Russian forces have intensified fighting in the Kyiv suburbs, notably around the town of Bucha in the northwest and the highway leading west toward Zhytomyr, the head of the Kyiv region Oleksiy Kuleba said. He said Russian troops are trying to cut off the capital from transport arteries and destroy logistical capabilities even as they plan a wide-ranging attack to seize Kyiv.

Twelve towns around Kyiv are without water and six without heat.

Russia has occupied the city of Ivankiv, 50 miles north of Kyiv, and controls the surrounding region on the border with Belarus, Kuleba said.

Across the Kyiv region, he said, "Kindergartens, museums, churches, residential blocks and engineering infrastructure are suffering from the endless firing."

Ukrainian President Volodymyr Zelensky addresses the House of Commons via videolink on the latest in Ukraine on March 8, 2022. House of Commons/PA Images via Getty Images

A senior U.S. defense official, speaking to The Associated Press on the condition of anonymity to discuss the Pentagon's assessment, said Tuesday the Russians were using long-range fire to hit civilian targets inside Kyiv with increasing frequency but that their ground forces were making little to no progress around the country. The official said Russian troops were still about 9 miles from the center of the capital.

Before Tuesday's talks with Ukrainian officials, Russian Foreign Minister Sergey Lavrov said Moscow would press its demands that Ukraine drop its bid to join NATO, adopt a neutral status and "demilitarize."

In a statement that seemed to signal potential grounds for agreement with Moscow, Zelenskyy told European leaders gathered in London that he realizes NATO has no intention of accepting Ukraine.

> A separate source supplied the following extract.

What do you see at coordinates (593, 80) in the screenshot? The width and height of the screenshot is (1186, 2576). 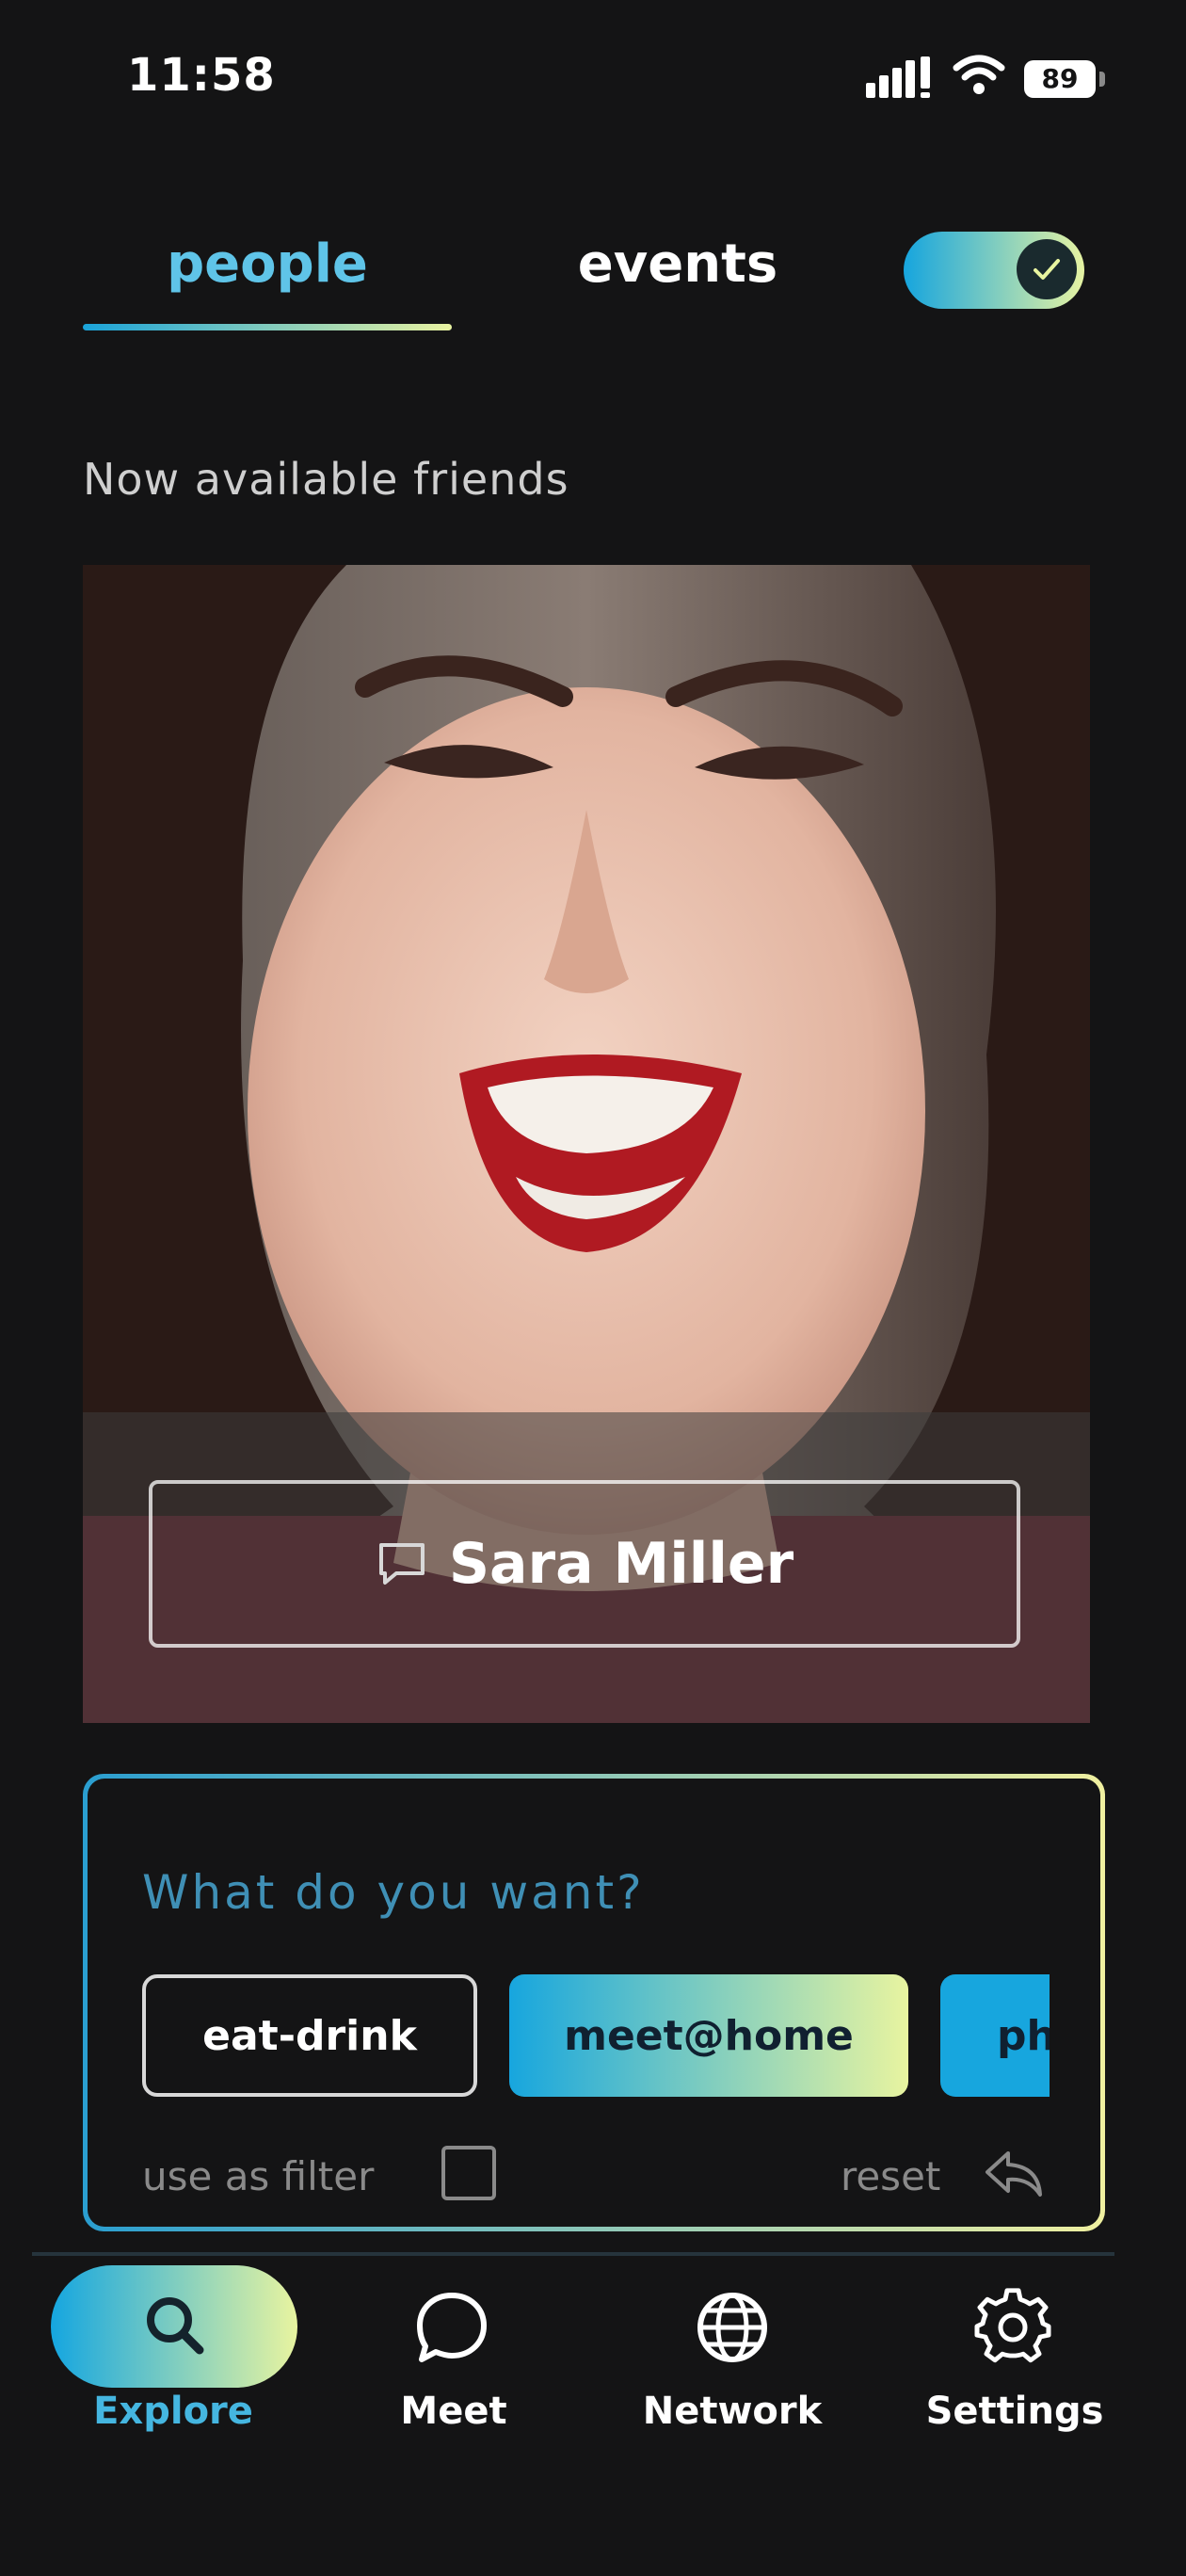 I see `status-bar: 11:58 89` at bounding box center [593, 80].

"We have heard for many years about the open doors, but we also heard that we can't enter those doors," he said. "This is the truth, and we have simply to accept it as it is."

NATO doesn't admit nations with unsettled territorial conflicts. Zelenskyy has repeatedly said he realizes NATO isn't going to offer membership to Ukraine and that he could consider a neutral status for his country but needs strong security guarantees from both the West and Russia.

On a day when thousands managed to leave Mariupol, Russian troops seized the city's largest hospital, regional leader Pavlo Kyrylenko said. He said the troops forced about 400 people from nearby homes into the Regional Intensive Care Hospital and were using them and roughly 100 patients and staff as human shields by not allowing them to leave.

Kyrylenko said shelling had already heavily damaged the hospital's main building, but medical staffers have been treating patients in makeshift wards in the basement.

Doctors from other Mariupol hospitals made a video to tell the world about the horrors they've been seeing. "We don't want to be heroes and martyrs posthumously," one woman said. She also said it's insufficient to simply refer to people as the wounded: "It's torn off arms and legs, gouged out eyes, bodies torn into fragments, insides falling out."

The employee of Russian state television who was arrested after interrupting a live news program by protesting the war in Ukraine was fined about about $270 but still could face a prison sentence.

"These were very difficult days of my life because I literally went two full days without sleep, the interrogation lasted for more than 14 hours and they didn't allow me to contact my family and close friends, didn't provide any legal support," Marina Ovsyannikova said after she was released.

Ovsyannikova, an employee of Channel 1, walked into the studio during Monday's evening news show with a poster saying "stop the war, don't believe the propaganda, they are lying to you here." In English, it said "no war" at the top of the poster and "Russians against the war" at the bottom.

Two journalists working for Fox News were killed in a vehicle hit by fire Monday on the outskirts of Kyiv. Fox identified them as video journalist Pierre Zakrzewski and Ukrainian journalist Oleksandra "Sasha" Kuvshynova, who was helping Fox crews navigate the area. Another journalist was killed Sunday in Ukraine.

On Tuesday, the leaders of three European Union countries - Poland, the Czech Republic and Slovenia - visited Kyiv in a bold show of support amid the danger.